Le Qatar proposerait à Sarkozy la direction d’un fonds d’investissement.
Si Nicolas Sarkozy accepte la proposition qatarie, il n’aurait pas de rôle opérationnel mais serait plutôt une sorte d’ambassadeur, de pourvoyeur de bonnes affaires grâce à son réseau. Contacté par Europe 1, son entourage ne dément pas l’existence d’une telle proposition. La stratégie est autre : banaliser l’information en assurant que l’ancien président ploie sous les propositions.
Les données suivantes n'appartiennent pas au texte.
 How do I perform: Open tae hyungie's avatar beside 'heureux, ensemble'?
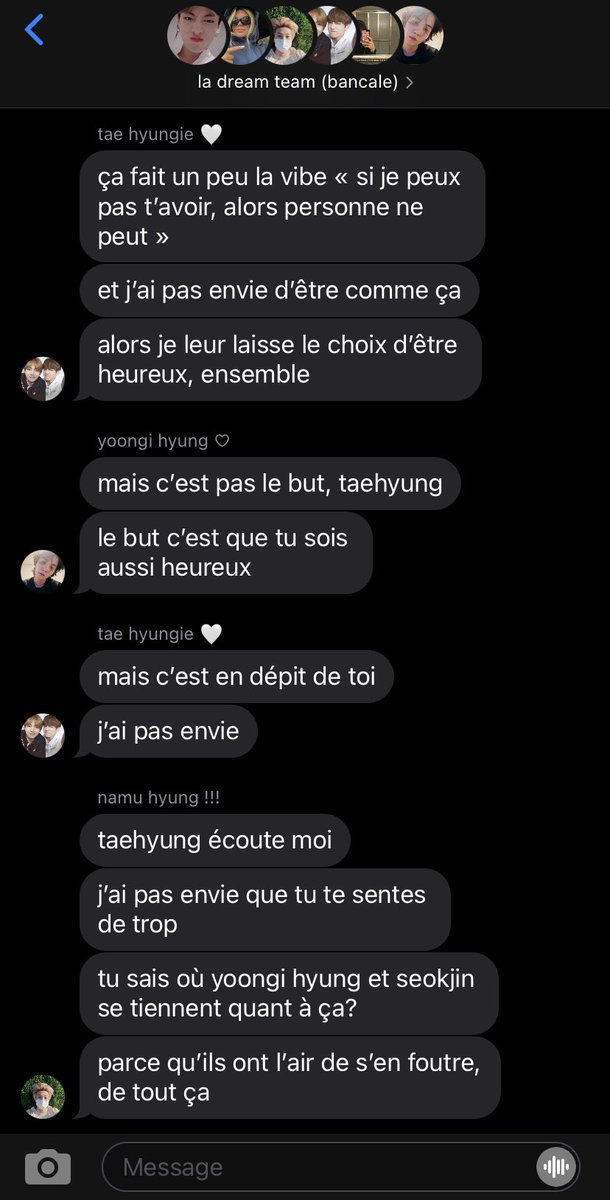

L’idée de gagner beaucoup d’argent – une envie qui le tiraille depuis longtemps et qu’il n’a jamais caché – fait son chemin. Mais pour l’heure, son entourage admet juste qu’ "il réfléchit."
Si Nicolas Sarkozy accepte l’offre qui lui est faite, il pourrait alors dire adieu à sa carrière politique. Y est-il prêt ? Sa vrai-fausse interview dans Valeurs actuelles, la semaine dernière, a donné du grain à moudre à ceux qui rêvent de son retour. Lui dit qu’il ne reviendra que s’il y est "obligé", "par devoir", mais que "franchement, non" il n’en a pas vraiment envie.